Top, Assemble, and Bake!

2 6-oz packages pepperoni

1 lb. Italian sausage or turkey sausage, browned and crumbled

1 cup each: sliced mushrooms, olives, green peppers, onions

8 cups mozzarella cheese

Other options: hamburger, bacon, and salami; chopped ham and fresh or canned pineapple; tomato slices and fresh basil; chicken, bacon, barbecue sauce and cheddar-jack cheese; chicken, black bean, corn, jalapeño, salsa, and cheddar cheese…et cetera.

  1. Preheat oven to 425°. Space oven racks so you can get two pizzas in at the same time.
  2. Oil four 15″ pizza pans and sprinkle with corn meal. (If you don’t have four, place dough circles on oiled/corn meal-sprinkled aluminum foil and reuse the same pizza pan.)
  3. Once dough ball has doubled in size, divide into four equal portions and roll into balls.
  4. Sprinkle your kneading surface and the top of a dough ball with flour. Using a rolling pin, roll ball into a 15″ circle, adding flour as necessary to reduce sticking. Fold into quarters and transfer to pan; unfold. Prick all over with a fork. Repeat for other three dough balls.
  5. Pre-bake crusts for 5-10 minutes; they’ll begin to rise/bubble, but not brown.
  6. Remove hot crust, top with about one cup of sauce and desired toppings.
  7. Sprinkle with 2 cups of cheese.
  8. Bake another 10 minutes, or to desired doneness. Crust should be golden brown, cheese bubbling at the edges.
  9. Slice up and serve with “shakies”–red pepper flakes and parmesan cheese!
pizza margarita
Margherita: fresh tomato and basil

Favorite Treat on Take Two: Lemon Blueberry Pound Cake

Lemon Blueberry Pound Cake

2 cups sugar
1/2 cup butter, softened
1/2 cup cream cheese (4 oz.), softened
3 large eggs
1 teaspoon vanilla
1 teaspoon lemon flavoring
3 cups all-purpose flour
1 teaspoon baking powder
1/2 teaspoon baking soda
1/2 teaspoon salt
1 8-oz carton lemon yogurt (or plain yogurt + lemon zest)
2 cups fresh or frozen blueberries
Juice of one lemon
1-2 cups powdered sugar

Beat sugar, butter, and cream cheese at medium speed until creamy. Add eggs, one at a time, beating after each addition. Beat in vanilla and lemon flavoring. Whisk together flour, baking powder, soda, and salt in a separate bowl and add to sugar/butter mixture alternately with yogurt, beginning and ending with flour mixture. Gently fold in blueberries. Pour batter into a greased and floured Bundt pan (or two 8″ loaf pans). Sharply tap pan on counter to remove air bubbles. Bake at 350° for 1 hour; check for doneness with a toothpick and bake additional 15 minutes if necessary (bake until toothpick comes out clean). Cool cake in pan 10 minutes on a wire rack; remove from pan and cool another 10 minutes. Whisk powdered sugar into the lemon juice little by little in a small bowl until desired consistency is reached (like honey). Drizzle over warm cake.
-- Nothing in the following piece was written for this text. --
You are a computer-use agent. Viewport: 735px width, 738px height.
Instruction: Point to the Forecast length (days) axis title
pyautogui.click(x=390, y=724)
Taco Tuesday on Take Two: Homemade Tortillas

WARNING: A recipe so delicious you may never be able to use store-bought tortillas again and be stuck with a time-consuming cooking project every Tuesday…

Taco Tuesday on Take Two
Tortillas made by Rachel (age 9)

For 3 dozen 6-inch tortillas, you will need:

3 cups corn flour (masa harina)
1 1/2 teaspoons salt
3 cups water
3 tablespoons olive oil
2-3 cups wheat flour

Instructions:

  1. Pour the water and olive oil into a large bowl.
  2. Add the corn flour and salt and stir well with a wooden spoon.
  3. Add the wheat flour 1/2 cup at a time, stirring after each addition, until the dough is stiff enough to be kneaded by hand, but still soft and pliable. It should resemble Play-Doh consistency, and it should roll into balls without sticking to your hands.
  4. Preheat a cast iron griddle (or lightly oiled skillet) over medium-low heat.
  5. Pinch off some dough and roll a ball about 1 1/2 inches in diameter and place it between two pieces of wax paper or in a quart-size plastic bag cut along the sides.
  6. Use a tortilla press or rolling pin to flatten the ball to a 6-inch round.
  7. Peel tortilla off the lining and cook on the heated griddle, flipping after 30-60 seconds. Cook for an additional 30-60 seconds. It will bubble and get golden-brown spots. (Turn heat down if it seems like it’s cooking too fast or burning easily.)
  8. When done, place in a bowl lined with a cloth napkin–tortillas should stack without sticking.
  9. Fill with amazing taco ingredients and top with guacamole or pico de gallo!

Hummus is Yummus: A Favorite Passage Recipe

Hummus is Yummus
Spicy Hummus

2 cups cooked (or 1 can) chickpeas
1/3 cup sesame seeds (or tahini)
1-2 tablespoons water
1-2 tablespoon olive oil
2 cloves fresh garlic
Juice of 1 lemon
1 teaspoon salt
1 teaspoon cumin
Garnish: Fresh parsely, ground paprika, or cayenne pepper

Blend all ingredients on high in Vitamix (if using a food processor or blender, use tahini and mince the garlic).If too dry, add water or olive oil until consistency is thick and creamy. Sprinkle with parsley, paprika or cayenne if desired. Serve with pita, fresh veggies, or tortilla chips.

Homemade Granola

Delicious with yogurt and fruit, this is a simple granola recipe I have used for years. It makes a lot and stores well in mason jars or a large airtight cereal container. 

Homemade Granola

Prep Time: 4 hours

Makes: 13+ cups

8 cups organic rolled oats

1 cup unsweetened coconut flakes or shreds

1 cup sliced almonds

1 cup pumpkin seeds (raw or roasted)

1 cup sunflower seeds (raw or roasted)

1 cup pecans, broken or chopped into small pieces

2 teaspoons cinnamon

1 teaspoon salt

1 cup raw honey

1/2 cup extra-virgin coconut oil

1/2 cup orange juice or 1 tablespoon orange juice concentrate + 1/2 cup water

1 teaspoon vanilla

Place oats, nuts, and seeds in a large bowl. Stir in salt and cinnamon. In a small pot, warm honey, coconut oil, orange juice and vanilla, stirring with a whisk to combine. Pour warm liquid over oat mixture and spread evenly onto 2 baking sheets. Place in oven on lowest temperature setting and slowly bake/dehydrate, turning granola with a spatula every 30 minutes. Bake 2-3 hours or until granola is golden-brown and beginning to crisp. Turn oven off and allow granola to cool in oven. When granola is completely cool, it should be dry and crispy. In an airtight container, it will store well for about a month (assuming it hasn’t been devoured by then). Helpful tip: If you don’t have hours to bake, you can turn up the heat to 300° and stir every 15 minutes and it should be done in about an hour.